地下にあるその空間は私にとっては戦場であり、

また天国でもある空間。


ベース音が聞こえてくる。



地下からあがってくる2組の男女。




「また来たよ・・・」


「あいつまたぼこぼこにされたらしいよ。」


「それでもよく来るよね。」


「ほんと。信じられない。」




冷や汗が額から滴り落ちる。




そう、私にとっては戦場であり、天国でもあるのだ。





入口に立つ。


フロアをこするシューズの音。


きらびやかな振り付けによる絹すれの音。


フロアを照らすきらびやかなライト。




私にはここしかないのだ。


心音が今日はよく聞こえる。


全身の血が隅々まで急激に流れるのを感じる。



すこし視界が歪んで見える。



一歩一歩。


息が上がりながら更衣室へ向かおうとする。




「おい。

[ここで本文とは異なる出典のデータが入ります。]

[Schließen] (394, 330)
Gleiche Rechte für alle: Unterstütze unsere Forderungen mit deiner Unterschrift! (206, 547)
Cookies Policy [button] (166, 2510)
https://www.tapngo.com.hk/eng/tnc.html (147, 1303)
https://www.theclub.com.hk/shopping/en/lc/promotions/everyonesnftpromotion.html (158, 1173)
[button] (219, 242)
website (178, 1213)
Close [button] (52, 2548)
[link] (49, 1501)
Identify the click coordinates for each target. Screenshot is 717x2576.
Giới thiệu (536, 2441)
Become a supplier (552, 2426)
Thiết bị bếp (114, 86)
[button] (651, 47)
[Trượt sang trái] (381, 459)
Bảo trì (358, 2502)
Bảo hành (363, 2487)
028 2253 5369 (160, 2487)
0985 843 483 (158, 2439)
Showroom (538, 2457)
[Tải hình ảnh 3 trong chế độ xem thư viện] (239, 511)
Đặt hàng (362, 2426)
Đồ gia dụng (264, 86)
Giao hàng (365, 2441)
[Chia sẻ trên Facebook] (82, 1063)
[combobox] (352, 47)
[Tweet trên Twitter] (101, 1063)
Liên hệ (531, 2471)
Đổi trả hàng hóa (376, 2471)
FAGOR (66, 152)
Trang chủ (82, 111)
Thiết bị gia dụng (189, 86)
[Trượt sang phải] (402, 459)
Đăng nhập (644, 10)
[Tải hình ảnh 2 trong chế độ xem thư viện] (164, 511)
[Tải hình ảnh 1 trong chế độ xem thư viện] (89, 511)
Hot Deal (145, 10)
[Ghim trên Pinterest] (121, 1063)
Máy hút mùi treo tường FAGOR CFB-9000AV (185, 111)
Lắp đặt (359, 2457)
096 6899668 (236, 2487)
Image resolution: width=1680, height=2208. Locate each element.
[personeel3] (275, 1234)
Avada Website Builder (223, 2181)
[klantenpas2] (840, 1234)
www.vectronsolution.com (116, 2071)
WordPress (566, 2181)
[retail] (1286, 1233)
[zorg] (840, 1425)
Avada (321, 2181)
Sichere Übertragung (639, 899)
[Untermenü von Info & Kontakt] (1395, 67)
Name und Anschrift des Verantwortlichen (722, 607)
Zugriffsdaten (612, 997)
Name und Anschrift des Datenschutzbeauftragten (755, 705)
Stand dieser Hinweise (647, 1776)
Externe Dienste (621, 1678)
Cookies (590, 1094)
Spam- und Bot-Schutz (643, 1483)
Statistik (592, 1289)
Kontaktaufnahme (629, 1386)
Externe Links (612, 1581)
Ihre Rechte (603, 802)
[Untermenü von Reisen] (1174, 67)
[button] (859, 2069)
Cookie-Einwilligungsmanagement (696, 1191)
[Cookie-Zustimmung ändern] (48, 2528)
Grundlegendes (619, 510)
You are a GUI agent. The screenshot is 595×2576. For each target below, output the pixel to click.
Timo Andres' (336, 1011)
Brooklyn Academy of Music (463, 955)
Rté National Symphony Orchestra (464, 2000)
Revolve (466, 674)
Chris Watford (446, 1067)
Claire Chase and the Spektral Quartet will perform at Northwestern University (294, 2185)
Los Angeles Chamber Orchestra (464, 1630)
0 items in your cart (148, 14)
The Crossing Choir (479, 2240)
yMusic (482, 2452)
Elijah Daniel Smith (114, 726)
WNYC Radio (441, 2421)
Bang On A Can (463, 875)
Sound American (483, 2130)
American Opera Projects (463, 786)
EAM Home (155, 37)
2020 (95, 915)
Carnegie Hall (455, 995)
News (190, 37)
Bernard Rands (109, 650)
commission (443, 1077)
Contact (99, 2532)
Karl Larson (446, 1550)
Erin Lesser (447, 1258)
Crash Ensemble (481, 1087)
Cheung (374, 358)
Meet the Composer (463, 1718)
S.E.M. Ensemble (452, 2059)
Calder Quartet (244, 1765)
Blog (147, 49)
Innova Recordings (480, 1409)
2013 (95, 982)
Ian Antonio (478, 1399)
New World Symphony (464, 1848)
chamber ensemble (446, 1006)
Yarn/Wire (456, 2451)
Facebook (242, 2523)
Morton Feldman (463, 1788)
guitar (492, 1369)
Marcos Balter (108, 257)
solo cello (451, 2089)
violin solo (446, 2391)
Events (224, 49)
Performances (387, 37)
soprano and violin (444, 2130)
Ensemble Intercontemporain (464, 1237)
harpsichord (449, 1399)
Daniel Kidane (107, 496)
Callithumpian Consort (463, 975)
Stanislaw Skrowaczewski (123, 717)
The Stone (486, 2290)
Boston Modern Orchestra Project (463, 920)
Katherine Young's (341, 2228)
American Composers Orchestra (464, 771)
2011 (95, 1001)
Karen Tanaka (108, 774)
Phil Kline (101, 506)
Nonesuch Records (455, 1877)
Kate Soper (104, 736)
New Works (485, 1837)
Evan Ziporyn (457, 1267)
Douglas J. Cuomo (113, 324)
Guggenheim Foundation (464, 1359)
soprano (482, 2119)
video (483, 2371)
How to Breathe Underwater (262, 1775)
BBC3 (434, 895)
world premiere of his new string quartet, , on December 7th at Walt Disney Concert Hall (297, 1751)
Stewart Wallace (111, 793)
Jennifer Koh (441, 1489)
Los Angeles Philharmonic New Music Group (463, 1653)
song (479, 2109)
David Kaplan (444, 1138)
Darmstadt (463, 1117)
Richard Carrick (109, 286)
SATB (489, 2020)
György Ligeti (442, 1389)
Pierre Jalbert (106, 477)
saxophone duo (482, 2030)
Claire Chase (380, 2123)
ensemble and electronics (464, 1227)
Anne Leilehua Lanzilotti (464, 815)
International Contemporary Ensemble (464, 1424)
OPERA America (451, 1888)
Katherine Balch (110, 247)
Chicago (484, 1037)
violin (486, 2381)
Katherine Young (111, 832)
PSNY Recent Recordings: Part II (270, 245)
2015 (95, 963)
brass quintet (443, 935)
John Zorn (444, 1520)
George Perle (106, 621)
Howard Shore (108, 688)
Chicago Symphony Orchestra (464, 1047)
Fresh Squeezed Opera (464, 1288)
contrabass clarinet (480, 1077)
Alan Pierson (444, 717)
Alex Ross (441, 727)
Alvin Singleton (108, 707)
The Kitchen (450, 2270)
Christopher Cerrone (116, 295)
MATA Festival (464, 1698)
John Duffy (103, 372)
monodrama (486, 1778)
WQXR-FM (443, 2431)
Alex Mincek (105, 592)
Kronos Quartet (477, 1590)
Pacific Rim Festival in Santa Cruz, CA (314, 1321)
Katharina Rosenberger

」




体に圧力がかかる。


壁にうちつけられた。




男が4人ほど私を囲むように立つ。



そのうち一人は自分のひざを私の股下にいれてそのまま壁に私を

追いやる。





「あんなことされておいてよくきたな?それとも・・・」



その男の下卑た笑みを見ると私の息はあがる。

肩で息をしているのが自分でもよくわかる。



「なんだおまえ、、ちょっと外に来いよ。」




男4人はそのまま私の肩をつかんで抱き寄せるようにして

私を外に連れていった。











「きゃっ・・・・」



路地裏に投げつけられる。


「おとなしくしろ。」




私は息があがる。



「なんだこいつ紅潮してやがるぜ。Mなんじゃねえか。殴られてけられるのによ。」



違う。


私はたぶん。



震えている。





「・・・けて・・・・」





ショートヘアの女の子の顔。

ルナの顔がなぜか思い浮かぶ。




「は?なんだ?さっさとしろよ!!」




男は私の服に手を伸ばす。





車いすだけどけなげに私を介抱してくれた、あの勇ましい女の子。




「助けて!!!!!!!」




「うん、今助けるね。」




目の前に覆いかぶさろうとする男たちが視界から消える。




「うげ!!!てめ・・・・・何しやがった!!!!」




「何って・・・・・ただ君たちの弱点にこうやってね!!!」




「ぐああ!!!!!!!!!!!!」





4人いた男たちは、自分たちの股を抑えてうずくまっている。





「どうだろう??僕は君たちを性的不能にすることもできるんだよ?そんなお薬もあるからさ。」




「ひいい・・・・・!!!!!!」




男たちは去った。





そこに立っていたのは、

確かにショートヘアの女の子だったけど。




青い髪の冷たい目をした女の子だった。